Rating:
Aside from the inky black-and-white shots of the group on the back of their clean, cryptic album packaging, it's hard to tell where Cloak/Dagger's allegiances lie. You might guess from the label, Jade Tree, which in the past few years has been a haven for artists like Fucked Up who maintain the punk formula while trying to push it forward, getting experimental without losing the simple pleasure of smashing away on a few power chords. Cloak/Dagger, however, aren't nearly so ambitious. To paraphrase a wise man-- Anthony Kiedis in Point Break-- that would be a waste of time. They just wanna fuck you up.
The trebly, in-the-red production may quickly become exhausting to some ears, but this record will sound punishing out of any stereo imaginable, be it iPod, PA, car, or ham radio. I admire that. While they clearly have one foot in early hardcore, they also make moves similar to purists like Hot Snakes, though they're more uniform in tone, and without the tunes. There are more shifts in dynamics than hooks, and even those take a few spins to really distinguish.

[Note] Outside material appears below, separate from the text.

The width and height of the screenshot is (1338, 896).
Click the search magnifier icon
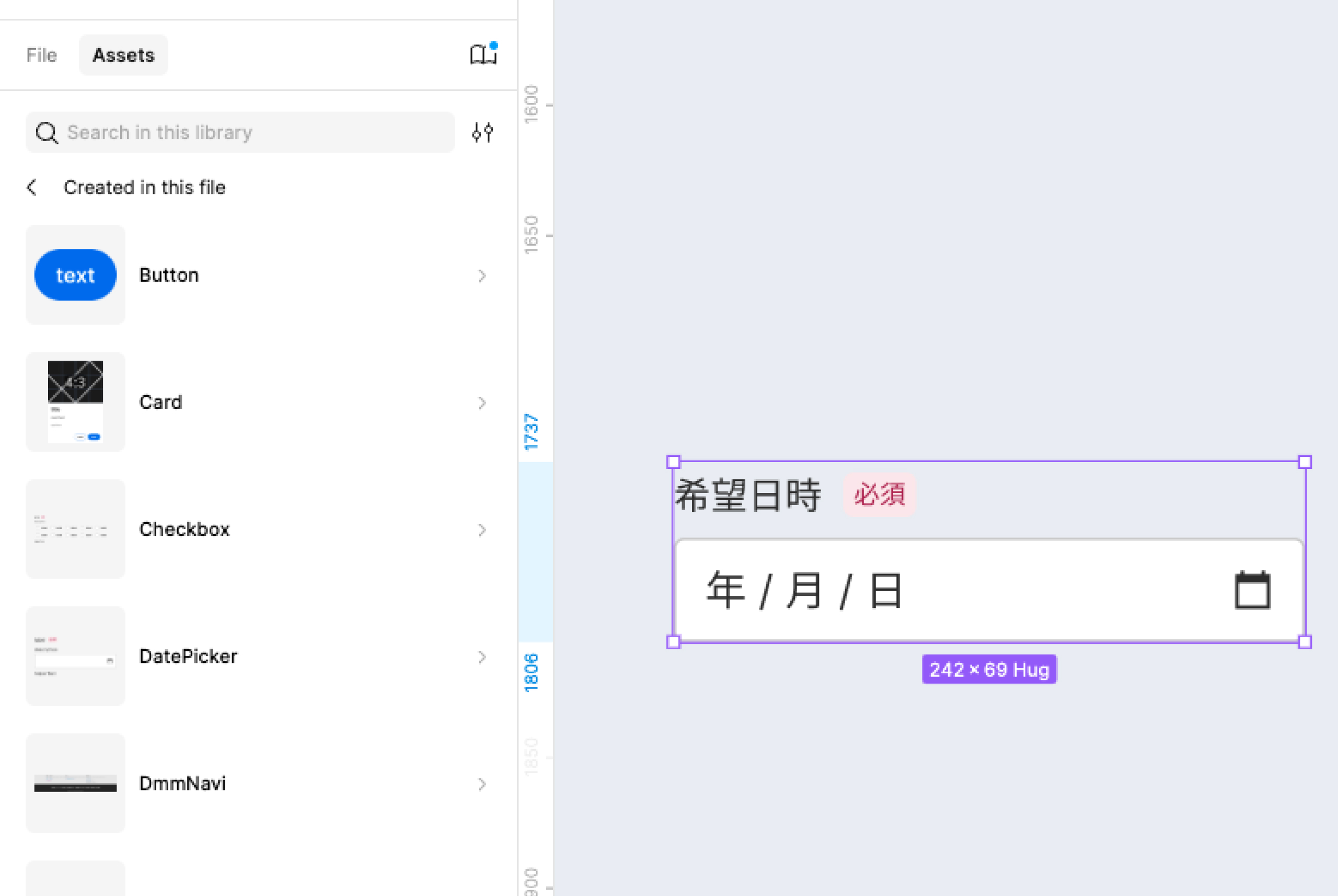point(47,133)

The first four tracks blow past without taking a breath: "Bended Knee" dispenses notes at such a rapid pace, they're barely discernible, collapsing over each other like a cartoon locomotive crash. The consistent frenzy of "Suburnt Mess" still builds a certain tension that fades straightaway into "Runways", where the guitars find a few empty corners to stretch out as singer Jason Mazzola chokes through lyrics where you can make out the words "victims" and "suburbs," but not much more. The uncertain minor chord that ends "Kamikazes" might be the first moment of pause.
We Are lacks a balance between melody and thrash, something to get across more than just the impression of being pummeled, but there's plenty here to suggest the band may find it in the near future. In the record's best moments, there are fleeting moments of stunning musicianship that never get in the way of the perpetually-in-5th-gear rhythms, like the arch ringing notes in the chorus of "Red Hair" that precede a scant few moments of lightning-fast rhythmic guitar picking, while "Walk the Block" adds some fine distractions-- an upper-string riff here, an octave there-- that sound completely epic in the center of a uniformly ugly, spittle-soaked debut.

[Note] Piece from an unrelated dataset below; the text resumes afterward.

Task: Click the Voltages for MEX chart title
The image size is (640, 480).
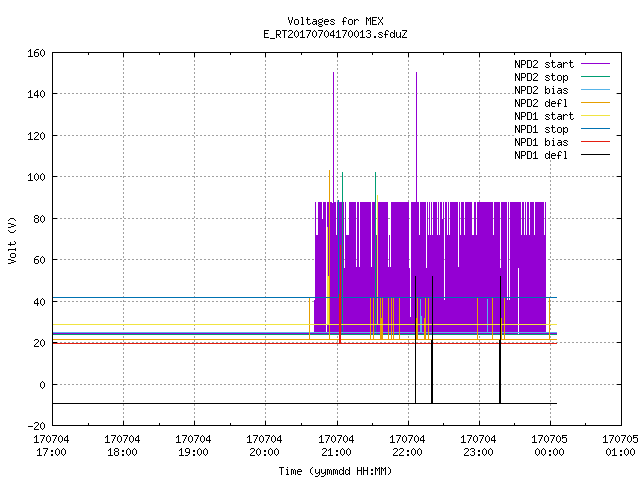Action: point(335,21)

While they cop to influences like Black Flag and D.I., and there's more than a few fist-pump chants over staccato chords in tracks like "Walk the Block" and "J.C. Pays the Bills", Cloak/Dagger aren't strictly punk just because they're comparable in the speed and consistently choked, angst-ridden delivery. You could just as easily call it no-frills rock, dedicated to dirty minimalism and with delivered with a modicum of taste-- really, what more could you ask for?